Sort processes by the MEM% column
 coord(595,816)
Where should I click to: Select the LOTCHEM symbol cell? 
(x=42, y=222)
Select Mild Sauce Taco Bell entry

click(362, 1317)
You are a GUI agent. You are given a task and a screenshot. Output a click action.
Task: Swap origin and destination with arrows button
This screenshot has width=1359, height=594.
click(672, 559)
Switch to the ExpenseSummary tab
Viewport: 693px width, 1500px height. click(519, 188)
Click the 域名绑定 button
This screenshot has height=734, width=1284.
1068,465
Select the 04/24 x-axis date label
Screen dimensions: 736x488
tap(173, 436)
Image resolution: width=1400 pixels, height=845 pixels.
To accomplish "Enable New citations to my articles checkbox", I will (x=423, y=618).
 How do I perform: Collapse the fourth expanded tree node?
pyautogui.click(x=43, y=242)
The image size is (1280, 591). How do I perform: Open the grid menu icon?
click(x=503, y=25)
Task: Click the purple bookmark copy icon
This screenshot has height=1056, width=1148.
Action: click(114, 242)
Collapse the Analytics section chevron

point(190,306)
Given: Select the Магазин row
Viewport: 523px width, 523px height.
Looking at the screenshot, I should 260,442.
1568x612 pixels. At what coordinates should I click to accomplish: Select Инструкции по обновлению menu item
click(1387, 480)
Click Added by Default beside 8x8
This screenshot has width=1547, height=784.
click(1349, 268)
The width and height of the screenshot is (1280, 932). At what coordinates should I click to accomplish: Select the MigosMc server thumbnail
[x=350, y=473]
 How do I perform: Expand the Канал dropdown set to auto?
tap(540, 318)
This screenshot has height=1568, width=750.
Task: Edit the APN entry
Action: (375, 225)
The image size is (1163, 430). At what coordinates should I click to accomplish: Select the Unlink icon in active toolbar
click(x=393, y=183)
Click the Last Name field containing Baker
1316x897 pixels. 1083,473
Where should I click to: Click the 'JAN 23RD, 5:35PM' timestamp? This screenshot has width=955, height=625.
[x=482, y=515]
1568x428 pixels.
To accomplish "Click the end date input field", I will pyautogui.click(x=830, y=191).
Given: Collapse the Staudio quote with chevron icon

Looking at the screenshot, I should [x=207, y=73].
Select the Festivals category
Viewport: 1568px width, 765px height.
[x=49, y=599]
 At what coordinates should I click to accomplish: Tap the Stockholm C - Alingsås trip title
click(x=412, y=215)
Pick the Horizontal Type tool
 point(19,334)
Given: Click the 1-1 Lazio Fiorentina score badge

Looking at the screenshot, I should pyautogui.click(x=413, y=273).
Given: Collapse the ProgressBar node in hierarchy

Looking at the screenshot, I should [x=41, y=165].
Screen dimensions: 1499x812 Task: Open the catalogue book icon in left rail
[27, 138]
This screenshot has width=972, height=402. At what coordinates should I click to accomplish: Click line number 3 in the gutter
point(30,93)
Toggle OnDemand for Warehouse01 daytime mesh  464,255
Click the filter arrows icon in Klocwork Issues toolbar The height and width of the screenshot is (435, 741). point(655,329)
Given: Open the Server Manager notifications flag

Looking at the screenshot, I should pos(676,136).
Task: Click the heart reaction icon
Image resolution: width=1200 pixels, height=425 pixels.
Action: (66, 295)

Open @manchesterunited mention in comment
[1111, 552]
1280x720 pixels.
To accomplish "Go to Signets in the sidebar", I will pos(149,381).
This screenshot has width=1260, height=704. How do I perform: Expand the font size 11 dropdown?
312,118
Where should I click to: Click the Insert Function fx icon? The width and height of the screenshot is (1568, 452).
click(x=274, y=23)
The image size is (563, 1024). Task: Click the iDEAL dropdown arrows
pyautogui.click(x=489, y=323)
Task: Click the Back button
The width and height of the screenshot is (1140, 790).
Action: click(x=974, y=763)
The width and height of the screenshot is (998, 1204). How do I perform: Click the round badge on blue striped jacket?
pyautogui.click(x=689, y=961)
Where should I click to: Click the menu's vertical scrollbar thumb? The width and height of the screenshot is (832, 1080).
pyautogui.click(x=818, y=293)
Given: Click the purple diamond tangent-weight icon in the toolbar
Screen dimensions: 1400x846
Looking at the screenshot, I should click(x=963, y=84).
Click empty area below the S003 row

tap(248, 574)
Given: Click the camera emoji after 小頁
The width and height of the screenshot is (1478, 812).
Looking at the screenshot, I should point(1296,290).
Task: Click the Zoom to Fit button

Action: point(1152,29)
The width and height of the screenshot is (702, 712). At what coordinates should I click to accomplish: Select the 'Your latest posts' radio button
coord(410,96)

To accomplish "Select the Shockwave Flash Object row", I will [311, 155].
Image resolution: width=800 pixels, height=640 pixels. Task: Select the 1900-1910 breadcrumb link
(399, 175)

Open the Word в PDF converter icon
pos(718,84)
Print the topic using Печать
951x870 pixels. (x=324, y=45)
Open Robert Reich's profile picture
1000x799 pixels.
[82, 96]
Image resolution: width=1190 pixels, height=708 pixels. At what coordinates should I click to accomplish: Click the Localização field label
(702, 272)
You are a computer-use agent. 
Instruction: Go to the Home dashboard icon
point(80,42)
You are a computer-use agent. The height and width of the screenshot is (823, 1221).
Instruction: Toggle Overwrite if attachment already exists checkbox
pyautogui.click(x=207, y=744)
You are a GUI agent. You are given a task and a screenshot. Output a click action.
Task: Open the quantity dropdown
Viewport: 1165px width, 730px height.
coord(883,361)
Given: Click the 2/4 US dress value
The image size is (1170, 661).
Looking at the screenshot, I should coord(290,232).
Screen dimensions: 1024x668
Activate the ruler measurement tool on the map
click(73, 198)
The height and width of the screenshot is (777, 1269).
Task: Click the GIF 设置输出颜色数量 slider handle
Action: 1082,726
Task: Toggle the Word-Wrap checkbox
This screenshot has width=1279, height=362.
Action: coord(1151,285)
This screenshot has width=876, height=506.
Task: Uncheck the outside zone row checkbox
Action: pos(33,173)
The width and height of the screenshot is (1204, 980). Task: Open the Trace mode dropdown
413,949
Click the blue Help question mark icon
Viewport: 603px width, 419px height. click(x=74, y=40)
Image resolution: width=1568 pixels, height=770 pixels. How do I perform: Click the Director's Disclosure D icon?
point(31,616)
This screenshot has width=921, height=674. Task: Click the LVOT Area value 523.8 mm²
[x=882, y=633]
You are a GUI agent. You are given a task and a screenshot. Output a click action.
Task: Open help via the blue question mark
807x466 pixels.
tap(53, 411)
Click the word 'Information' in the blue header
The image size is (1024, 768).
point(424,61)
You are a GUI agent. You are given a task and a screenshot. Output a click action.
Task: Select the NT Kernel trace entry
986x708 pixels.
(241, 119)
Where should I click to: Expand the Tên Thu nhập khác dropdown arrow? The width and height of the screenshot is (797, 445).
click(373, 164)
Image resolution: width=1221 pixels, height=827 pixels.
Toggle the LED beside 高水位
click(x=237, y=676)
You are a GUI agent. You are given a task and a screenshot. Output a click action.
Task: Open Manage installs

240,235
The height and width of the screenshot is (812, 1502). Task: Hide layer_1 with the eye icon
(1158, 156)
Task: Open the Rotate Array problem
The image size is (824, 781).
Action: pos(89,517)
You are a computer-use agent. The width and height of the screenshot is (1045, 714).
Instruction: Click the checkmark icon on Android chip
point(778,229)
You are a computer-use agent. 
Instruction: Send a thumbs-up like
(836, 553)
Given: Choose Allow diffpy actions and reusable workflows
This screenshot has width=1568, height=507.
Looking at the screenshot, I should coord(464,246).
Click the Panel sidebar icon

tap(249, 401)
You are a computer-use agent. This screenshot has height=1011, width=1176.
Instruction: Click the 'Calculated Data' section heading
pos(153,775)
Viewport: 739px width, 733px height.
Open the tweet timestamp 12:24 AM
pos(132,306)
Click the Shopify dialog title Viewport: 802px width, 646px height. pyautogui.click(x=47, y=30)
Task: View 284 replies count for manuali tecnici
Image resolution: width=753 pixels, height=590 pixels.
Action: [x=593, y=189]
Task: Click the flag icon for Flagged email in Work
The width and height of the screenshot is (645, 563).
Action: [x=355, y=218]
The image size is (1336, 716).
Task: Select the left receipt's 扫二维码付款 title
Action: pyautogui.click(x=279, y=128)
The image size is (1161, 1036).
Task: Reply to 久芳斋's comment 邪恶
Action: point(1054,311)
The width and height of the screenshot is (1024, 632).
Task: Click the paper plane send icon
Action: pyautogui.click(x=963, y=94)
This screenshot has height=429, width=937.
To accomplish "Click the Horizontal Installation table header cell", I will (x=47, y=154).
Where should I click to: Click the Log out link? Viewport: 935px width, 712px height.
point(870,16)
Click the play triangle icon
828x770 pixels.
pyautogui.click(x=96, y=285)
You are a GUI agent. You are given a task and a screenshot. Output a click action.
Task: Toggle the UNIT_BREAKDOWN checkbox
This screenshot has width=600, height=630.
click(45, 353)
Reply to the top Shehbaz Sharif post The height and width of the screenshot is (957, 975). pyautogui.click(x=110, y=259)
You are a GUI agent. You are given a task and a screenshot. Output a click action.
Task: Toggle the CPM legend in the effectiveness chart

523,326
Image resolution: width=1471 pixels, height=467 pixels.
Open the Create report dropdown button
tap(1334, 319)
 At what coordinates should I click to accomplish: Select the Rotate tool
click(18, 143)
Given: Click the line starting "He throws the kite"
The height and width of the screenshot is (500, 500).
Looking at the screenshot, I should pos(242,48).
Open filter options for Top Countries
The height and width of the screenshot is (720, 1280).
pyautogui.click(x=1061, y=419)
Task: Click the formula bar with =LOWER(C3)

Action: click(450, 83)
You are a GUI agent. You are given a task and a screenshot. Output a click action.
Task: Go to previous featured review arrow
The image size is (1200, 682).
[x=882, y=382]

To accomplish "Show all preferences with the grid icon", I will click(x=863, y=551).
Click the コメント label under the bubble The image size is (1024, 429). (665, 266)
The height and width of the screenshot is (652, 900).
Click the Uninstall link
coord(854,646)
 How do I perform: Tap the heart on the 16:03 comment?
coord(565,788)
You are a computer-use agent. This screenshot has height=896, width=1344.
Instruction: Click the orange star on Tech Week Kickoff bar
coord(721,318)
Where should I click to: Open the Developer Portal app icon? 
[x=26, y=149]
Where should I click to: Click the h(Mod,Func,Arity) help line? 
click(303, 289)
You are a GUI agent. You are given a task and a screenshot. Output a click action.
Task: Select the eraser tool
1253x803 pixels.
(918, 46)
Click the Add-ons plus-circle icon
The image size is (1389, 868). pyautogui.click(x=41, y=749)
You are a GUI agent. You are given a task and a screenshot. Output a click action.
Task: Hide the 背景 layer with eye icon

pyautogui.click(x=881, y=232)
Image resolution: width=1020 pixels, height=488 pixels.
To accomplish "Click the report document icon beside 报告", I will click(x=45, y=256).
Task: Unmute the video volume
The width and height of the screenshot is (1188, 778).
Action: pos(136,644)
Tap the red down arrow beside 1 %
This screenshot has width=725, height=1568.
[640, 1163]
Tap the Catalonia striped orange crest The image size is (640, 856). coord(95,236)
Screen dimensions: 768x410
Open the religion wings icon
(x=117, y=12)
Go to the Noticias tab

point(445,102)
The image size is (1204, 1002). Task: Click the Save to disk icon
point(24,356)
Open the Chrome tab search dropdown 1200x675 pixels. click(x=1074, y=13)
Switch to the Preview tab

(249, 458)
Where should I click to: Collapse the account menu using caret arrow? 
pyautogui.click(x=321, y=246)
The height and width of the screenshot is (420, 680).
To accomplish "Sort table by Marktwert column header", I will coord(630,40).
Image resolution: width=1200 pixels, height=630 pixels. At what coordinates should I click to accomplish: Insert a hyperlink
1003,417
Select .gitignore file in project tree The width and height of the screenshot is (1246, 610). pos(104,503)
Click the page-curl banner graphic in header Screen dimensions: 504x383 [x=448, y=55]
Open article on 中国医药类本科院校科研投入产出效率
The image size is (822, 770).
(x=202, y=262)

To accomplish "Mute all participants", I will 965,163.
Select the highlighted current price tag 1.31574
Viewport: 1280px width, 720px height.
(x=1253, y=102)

--------

In the material above, find the lines that contain "will" and show them.

» **Task response**:
To accomplish "Enable New citations to my articles checkbox", I will (x=423, y=618).
To accomplish "Click the end date input field", I will pyautogui.click(x=830, y=191).
To accomplish "Go to Signets in the sidebar", I will pos(149,381).
To accomplish "Select the Shockwave Flash Object row", I will [311, 155].
To accomplish "Click the Horizontal Installation table header cell", I will (x=47, y=154).
To accomplish "Show all preferences with the grid icon", I will click(x=863, y=551).
To accomplish "Click the report document icon beside 报告", I will click(x=45, y=256).
To accomplish "Sort table by Marktwert column header", I will coord(630,40).
To accomplish "Mute all participants", I will 965,163.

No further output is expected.